Planning Your Backup Strategy
When determining your backup strategy, consider the following:
Your organization’s data retention policy
Your budget
The scenarios against which you are trying to protect, such as the following:
AWS outages
Data corruption
Inadvertent large-scale deletes
Deployment errors
Cyber attacks
You will need to account for these areas of your Nexus Repository deployment when creating a backup strategy:
While backed up independently, the database does include references to objects in the blob store(s), so you should ensure that the backups of both occur around the same time to minimize the drift between the two.
As you review the backup strategies in the following sections, there are two important terms to remember:
Recovery Point Objective (RPO)- the amount of downtime and resultant data loss that is acceptable to lose if a restore becomes necessary
Recovery Time Objective (RTO)- the length of time required to restore the service
Database Backups
Note
The backup method described here requires an external database. If using H2 or Orient, you should take down the instance to do the snapshot to avoid catching the database in an inconsistent state.
You can configure Amazon’s Relational Database Service (RDS) to automatically snapshot RDS instances as frequently as every 5 minutes; you can also create a manual snapshot on demand. It is important to configure the retention policy for these snapshots to meet your data retention requirements.
RDS provides a mechanism for restoring to a specific point in time. Depending upon the nature of the incident, you may still be able to recover Nexus Repository content (not configuration) added after the incident using the Repair - reconcile component database from the blob store task.
Note
If you have a support contract, contact Sonatype support for assistancebeforeusing any repair task.

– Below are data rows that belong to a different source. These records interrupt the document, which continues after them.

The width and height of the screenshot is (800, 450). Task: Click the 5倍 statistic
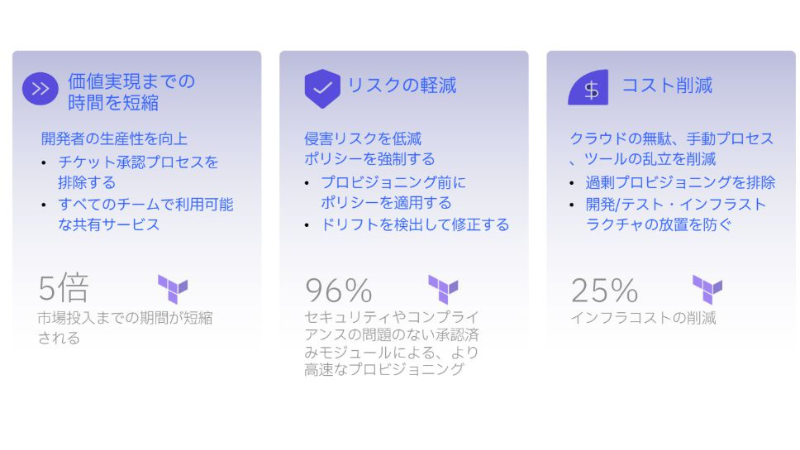click(64, 289)
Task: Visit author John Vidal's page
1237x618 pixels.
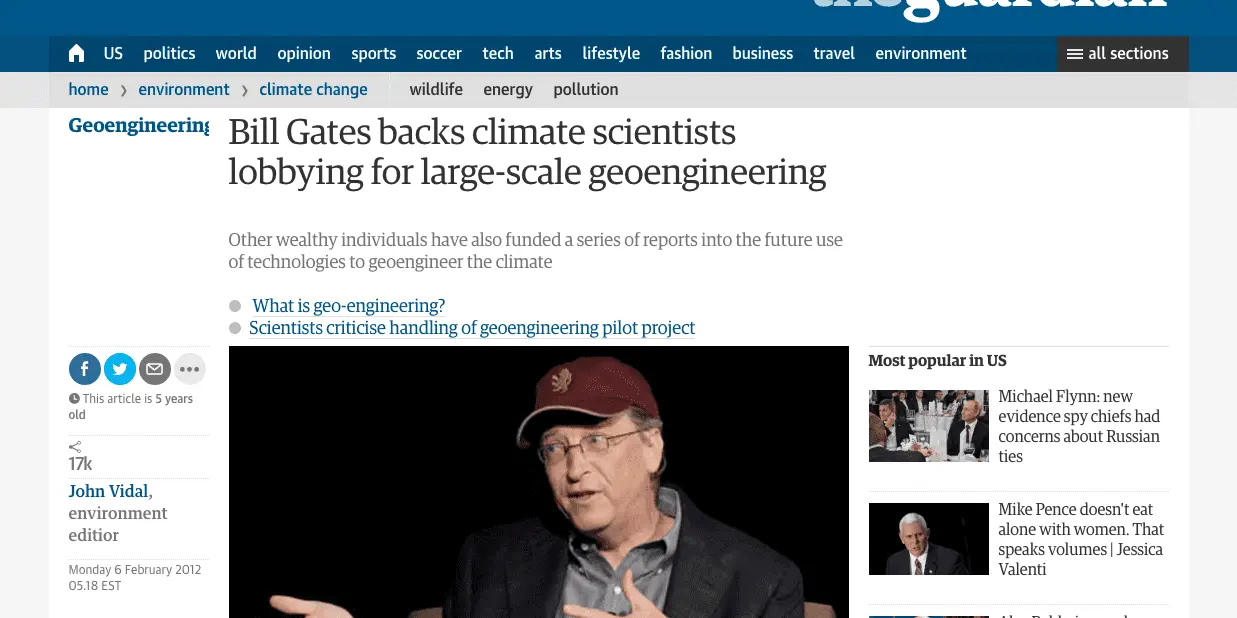Action: point(108,491)
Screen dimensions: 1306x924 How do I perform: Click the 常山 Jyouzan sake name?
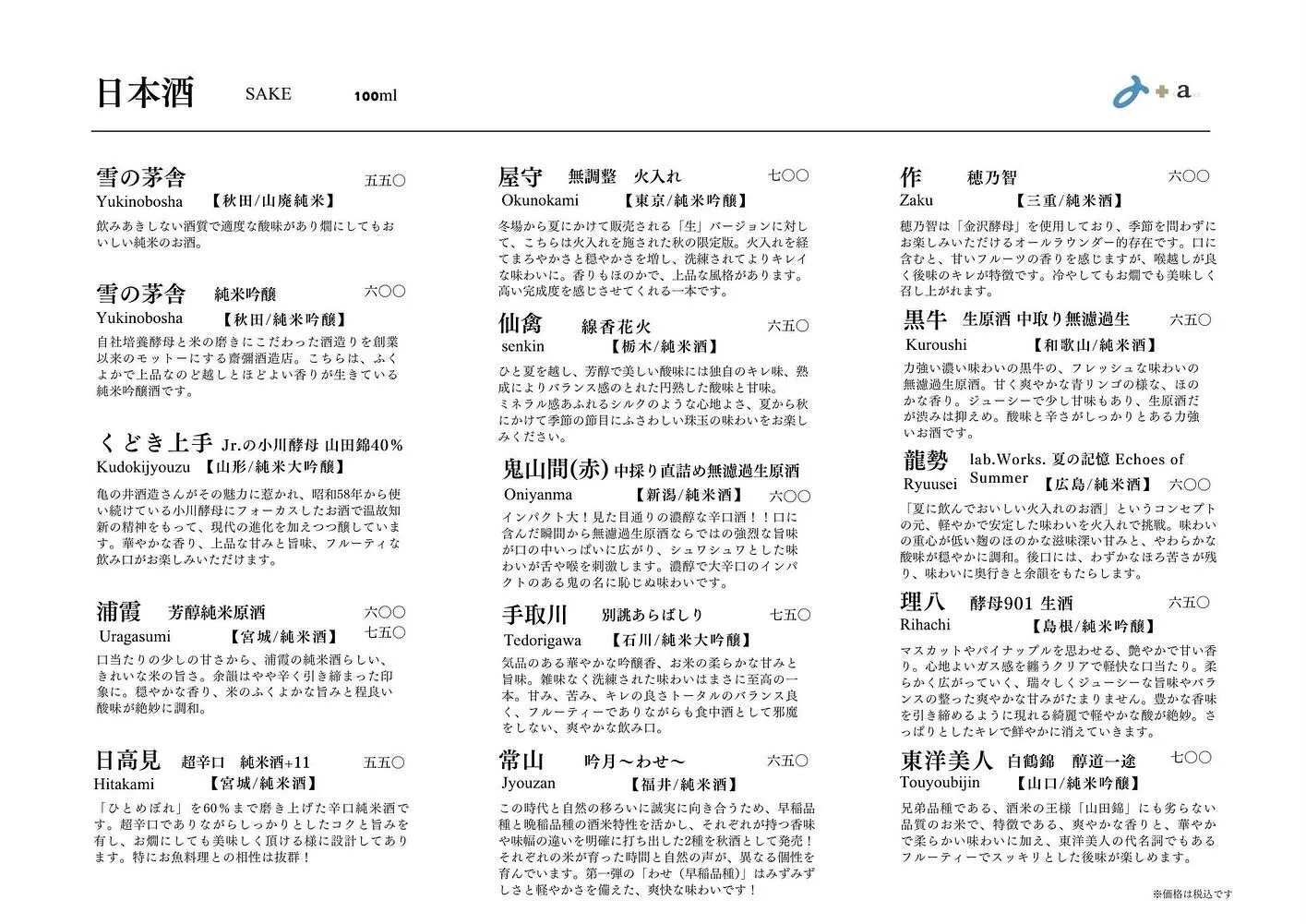click(x=521, y=761)
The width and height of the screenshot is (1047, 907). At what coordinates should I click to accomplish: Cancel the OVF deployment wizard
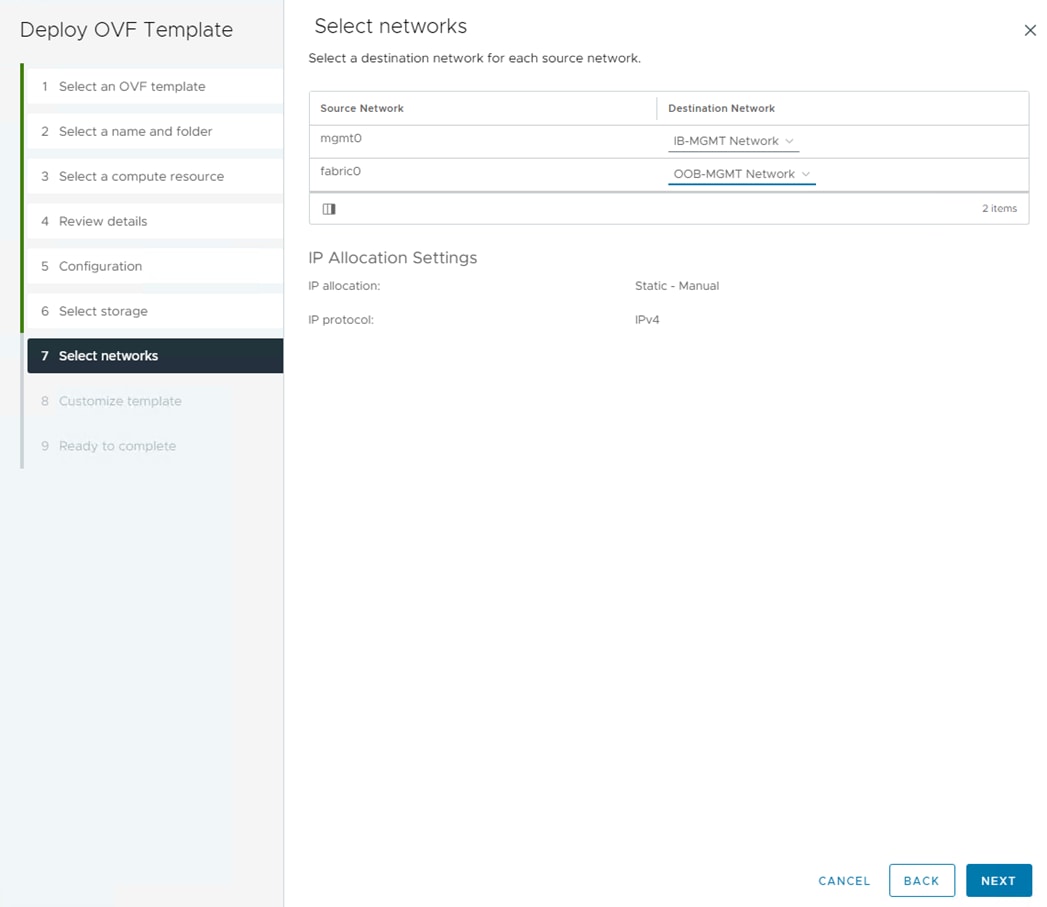pos(844,881)
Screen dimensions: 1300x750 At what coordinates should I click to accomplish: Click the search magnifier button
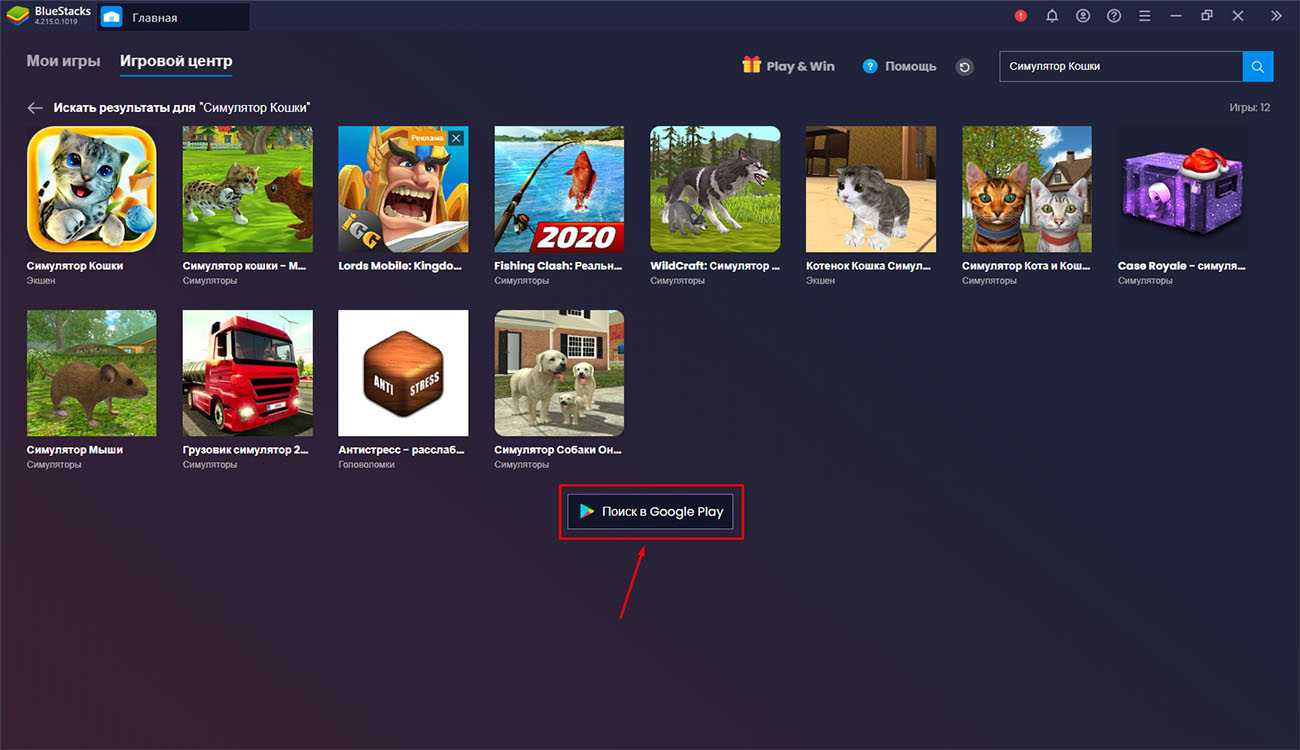point(1258,66)
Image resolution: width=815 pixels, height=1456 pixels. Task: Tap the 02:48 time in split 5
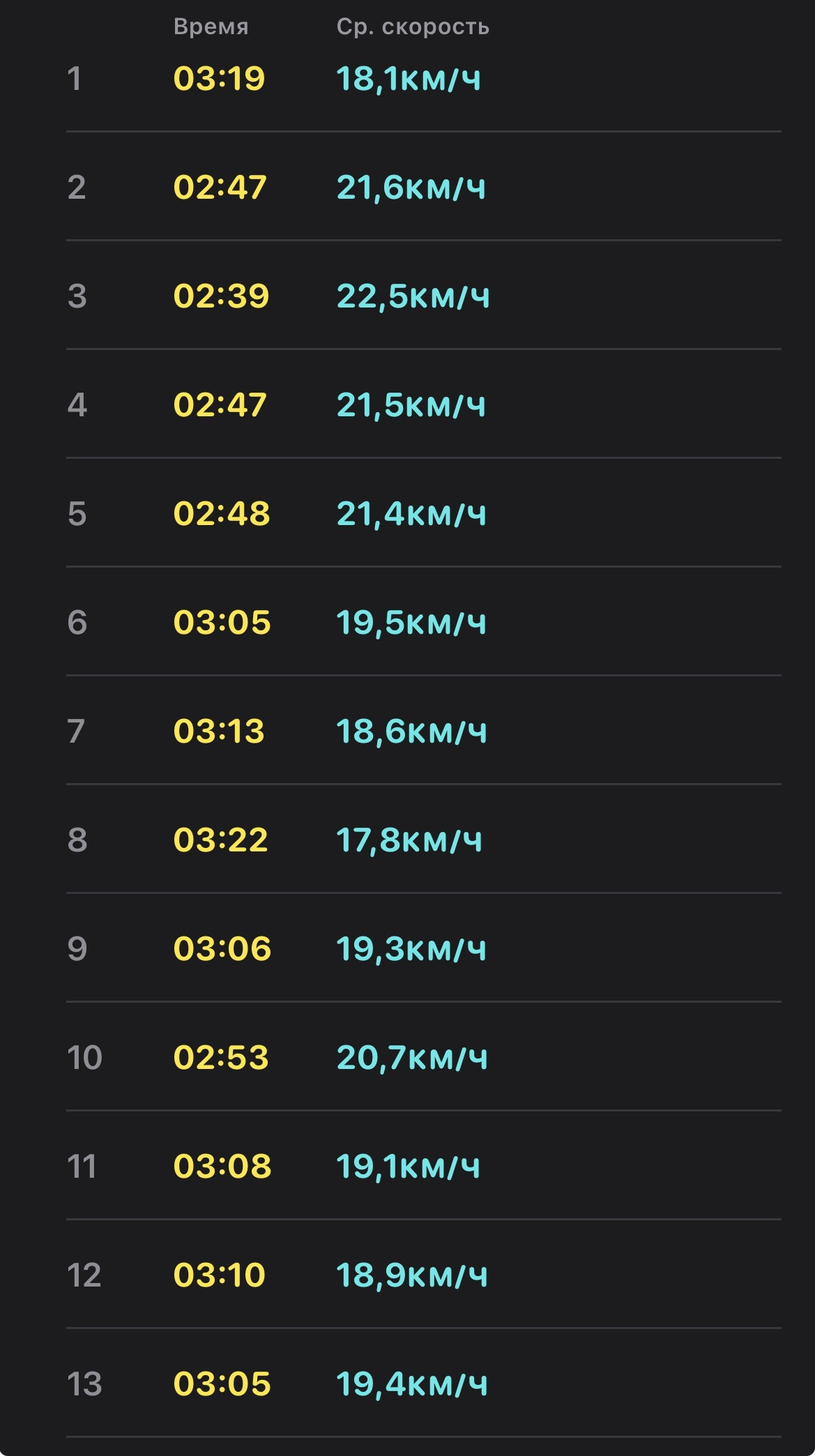pos(221,514)
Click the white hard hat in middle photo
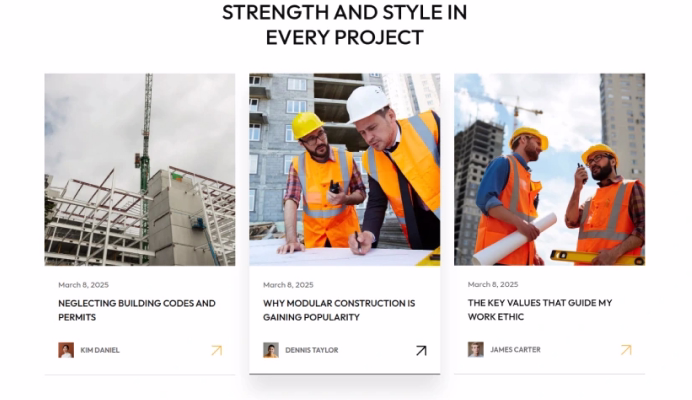The width and height of the screenshot is (692, 400). 367,104
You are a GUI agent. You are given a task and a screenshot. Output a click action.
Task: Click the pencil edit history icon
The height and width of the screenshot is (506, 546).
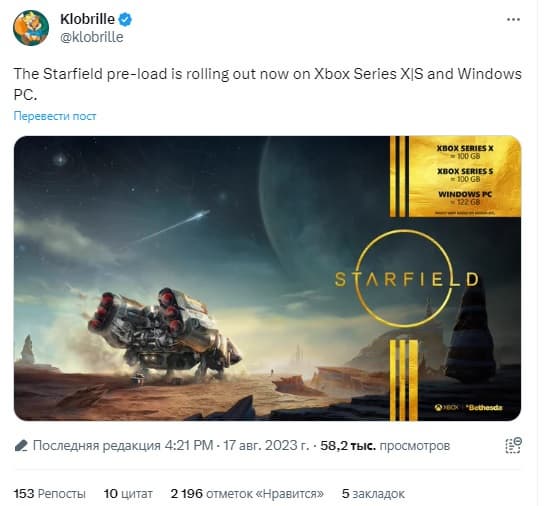point(21,445)
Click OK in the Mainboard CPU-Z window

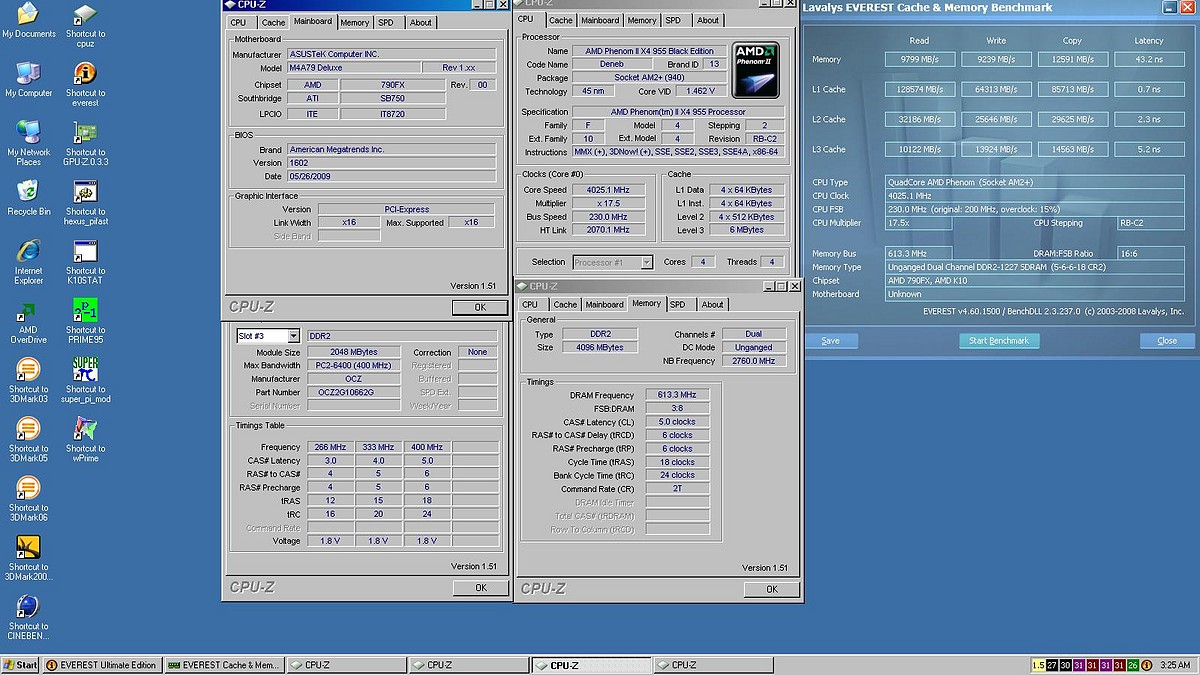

You can also configure RDS to replicate backup snapshots to a distinct region automatically. This allows you to restore Nexus Repository to a secondary AWS region in the event of a complete failure of the deployed region. When using this replication, you must replicate the blob storage to the same region as the RDS backup.
Snapshots of an RDS instance are associated with that instance. In some scenarios, the snapshots may be deleted automatically when an RDS instance is removed. To avoid this, you should periodically export database snapshot data to S3. These exported snapshots are also important should access to the database be maliciously compromised.
Blob Store Backups
You cannot use all file systems for all purposes; consult the Sonatype Nexus Repository System Requirements for more information.
Amazon S3’s standard storage classes largely provide redundancy across at least three availability zones (AZs). When used for Nexus Repository’s blob storage in conjunction with an available RDS database, this allows an RTO on the order of minutes from detecting an AWS AZ outage.
Amazon’s S3 service also supports cross-region replication. Their documentation states that replication typically occurs within 15 minutes; however, objects may take longer in some cases. This means you can expect an average RTO of 15 minutes or less for blobs and should allow eventual recovery of all blobs.
File System Backups
If using EBS, point-in-time snapshots can help provide multi-AZ redundancy. While EBS only uses one AZ, it stores snapshots in multiple AZs. In the event of an AZ failure, you could use EBS snapshots to provision a new EBS volume in another AZ. However, this is not automatic. You will need to implement a process such as specifying the EBS snapshot ID in the EC2 launch configuration. See the AWS documentation for more information. Amazon EBS also offers a higher durability volume type (i.e., io2), that is designed to provide 99.999% durability with an annual failure rate (AFR) of 0.001%, where failure refers to a complete or partial loss of the volume.
Amazon EFS Standard is inherently designed to protect against losing an entire AZ.
Nexus Repository also stores Elasticsearch indexes on the local disk. Snapshots of the file system do not guarantee a consistent index, but you can rebuild this while Nexus Repository is online.
Expected Results
The table below outlines various recovery methods and the RPO and RTO you can expect to achieve given your selected database, blob storage, and file system. The expected RTO does not include the time required to rebuild the Elasticsearch index. Primary Nexus Repository services are expected to be functional while this occurs; even large instances typically rebuild the index in less than 1 hour.
Recovery Method Used | Expected | |||
Database | Blob Storage | File System | RPO | RTO |
AZ Failover | AZ Redundancy | Snapshot | No loss | Minutes |
Point of Time Snapshot | Same Region Replication (SRR) | Snapshot | 5-15 minutes | Minutes |
Cross Region Snapshot | Cross Region Replication (CRR) | Snapshot | 5-15 minutes | Minutes |